Sorry if this has been asked before, but I couldn't find anything on the non-technical side if things. I've been asked to do some research into what other schools do.
I'd like to offer 6th form students here the ability to use their own laptops/netbooks on the school's wireless network (with a captive portal, specific ESSID+VLAN, MAC authentication, firewall zone/policies, transparent proxy to enforce the usual filtering policies and only allowing them internet access, no fileserver/printing/other access).
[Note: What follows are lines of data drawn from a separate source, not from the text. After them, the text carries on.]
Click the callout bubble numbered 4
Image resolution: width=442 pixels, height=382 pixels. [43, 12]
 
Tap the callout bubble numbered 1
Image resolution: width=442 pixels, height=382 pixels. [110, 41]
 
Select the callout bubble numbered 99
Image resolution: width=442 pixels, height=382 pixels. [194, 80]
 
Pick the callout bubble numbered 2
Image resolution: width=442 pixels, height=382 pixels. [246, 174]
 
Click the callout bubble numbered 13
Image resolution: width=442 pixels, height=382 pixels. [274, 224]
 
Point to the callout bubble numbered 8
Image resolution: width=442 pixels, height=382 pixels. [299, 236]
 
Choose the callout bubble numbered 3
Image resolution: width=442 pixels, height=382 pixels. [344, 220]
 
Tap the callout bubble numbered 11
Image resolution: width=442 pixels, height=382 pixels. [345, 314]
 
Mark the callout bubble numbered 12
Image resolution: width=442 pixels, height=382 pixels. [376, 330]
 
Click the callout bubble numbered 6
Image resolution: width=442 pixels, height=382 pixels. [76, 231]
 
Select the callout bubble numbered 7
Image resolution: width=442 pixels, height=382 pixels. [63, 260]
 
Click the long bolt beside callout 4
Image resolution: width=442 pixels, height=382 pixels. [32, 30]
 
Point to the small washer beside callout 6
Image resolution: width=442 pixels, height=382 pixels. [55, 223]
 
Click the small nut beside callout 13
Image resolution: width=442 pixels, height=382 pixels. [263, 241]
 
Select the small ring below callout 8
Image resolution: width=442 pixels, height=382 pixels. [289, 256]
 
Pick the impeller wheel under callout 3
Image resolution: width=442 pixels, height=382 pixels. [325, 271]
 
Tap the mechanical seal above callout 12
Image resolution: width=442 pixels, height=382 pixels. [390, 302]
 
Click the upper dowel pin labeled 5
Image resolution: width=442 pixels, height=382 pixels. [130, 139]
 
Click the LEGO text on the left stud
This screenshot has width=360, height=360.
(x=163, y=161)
I'm happy with the technical side of things. The 6th form students ask for access, but I'm not allowed to let them use it yet.
So, do you provide guest-style wireless access? If so, who do you allow guest-style access to? What access do you provide them with? What devices do you permit? Are they required to register in some fashion? Are they required to meet certain criteria before being permitted access? (Such as having some AV software installed, registering their MAC address with the IT support team or similar).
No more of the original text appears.